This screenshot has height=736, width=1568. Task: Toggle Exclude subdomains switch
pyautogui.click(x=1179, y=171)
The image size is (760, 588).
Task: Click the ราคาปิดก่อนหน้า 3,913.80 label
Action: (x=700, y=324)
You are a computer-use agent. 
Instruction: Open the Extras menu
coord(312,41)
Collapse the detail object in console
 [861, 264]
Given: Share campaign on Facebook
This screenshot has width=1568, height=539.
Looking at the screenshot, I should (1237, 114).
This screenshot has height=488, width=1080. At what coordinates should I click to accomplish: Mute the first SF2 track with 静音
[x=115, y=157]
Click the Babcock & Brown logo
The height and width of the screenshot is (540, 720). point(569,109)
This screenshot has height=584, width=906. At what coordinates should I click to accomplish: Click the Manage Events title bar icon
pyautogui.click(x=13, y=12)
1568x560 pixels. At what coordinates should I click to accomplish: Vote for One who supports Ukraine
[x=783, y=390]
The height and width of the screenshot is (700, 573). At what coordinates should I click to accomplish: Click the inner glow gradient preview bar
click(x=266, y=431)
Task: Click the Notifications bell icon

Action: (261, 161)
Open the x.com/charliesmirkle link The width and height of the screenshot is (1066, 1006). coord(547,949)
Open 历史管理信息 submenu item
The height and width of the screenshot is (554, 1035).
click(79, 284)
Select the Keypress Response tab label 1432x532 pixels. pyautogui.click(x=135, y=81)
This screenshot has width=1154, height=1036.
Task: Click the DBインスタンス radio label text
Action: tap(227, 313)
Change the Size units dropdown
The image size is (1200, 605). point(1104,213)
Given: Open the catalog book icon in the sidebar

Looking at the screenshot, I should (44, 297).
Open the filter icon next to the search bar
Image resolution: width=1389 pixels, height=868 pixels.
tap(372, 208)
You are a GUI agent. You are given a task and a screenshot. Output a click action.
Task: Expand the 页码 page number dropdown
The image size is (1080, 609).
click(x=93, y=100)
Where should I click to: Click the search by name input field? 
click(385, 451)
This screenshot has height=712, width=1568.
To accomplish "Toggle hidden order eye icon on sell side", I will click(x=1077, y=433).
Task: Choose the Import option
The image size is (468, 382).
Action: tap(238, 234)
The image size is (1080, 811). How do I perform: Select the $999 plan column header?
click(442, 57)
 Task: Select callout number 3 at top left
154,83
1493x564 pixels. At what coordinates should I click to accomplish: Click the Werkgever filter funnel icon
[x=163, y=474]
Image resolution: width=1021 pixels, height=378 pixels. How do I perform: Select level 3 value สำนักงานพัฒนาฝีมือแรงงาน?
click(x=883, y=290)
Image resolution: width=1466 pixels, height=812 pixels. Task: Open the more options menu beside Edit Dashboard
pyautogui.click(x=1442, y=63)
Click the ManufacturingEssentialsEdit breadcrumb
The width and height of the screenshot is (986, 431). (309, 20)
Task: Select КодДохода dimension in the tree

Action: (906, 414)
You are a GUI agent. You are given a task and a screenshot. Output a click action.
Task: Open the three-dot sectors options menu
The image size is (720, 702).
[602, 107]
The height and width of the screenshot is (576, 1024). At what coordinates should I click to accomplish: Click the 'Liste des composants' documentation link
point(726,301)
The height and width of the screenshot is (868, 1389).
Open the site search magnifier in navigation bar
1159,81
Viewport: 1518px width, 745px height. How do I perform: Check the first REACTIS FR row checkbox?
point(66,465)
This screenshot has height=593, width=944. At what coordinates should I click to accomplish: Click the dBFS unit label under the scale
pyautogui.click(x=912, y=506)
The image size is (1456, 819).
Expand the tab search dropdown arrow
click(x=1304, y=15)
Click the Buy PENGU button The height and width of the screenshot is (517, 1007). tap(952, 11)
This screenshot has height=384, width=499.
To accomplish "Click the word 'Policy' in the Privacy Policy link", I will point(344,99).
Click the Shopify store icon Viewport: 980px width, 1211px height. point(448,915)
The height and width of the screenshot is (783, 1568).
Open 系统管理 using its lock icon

* * * * * * * * *

## Task statement
Reproduce the items from the line with "Task: Click the Notifications bell icon" up to and including the line with "click(79, 284)", keeping every character unchanged.

## Output for this exercise
Task: Click the Notifications bell icon

Action: (261, 161)
Open the x.com/charliesmirkle link The width and height of the screenshot is (1066, 1006). coord(547,949)
Open 历史管理信息 submenu item
The height and width of the screenshot is (554, 1035).
click(79, 284)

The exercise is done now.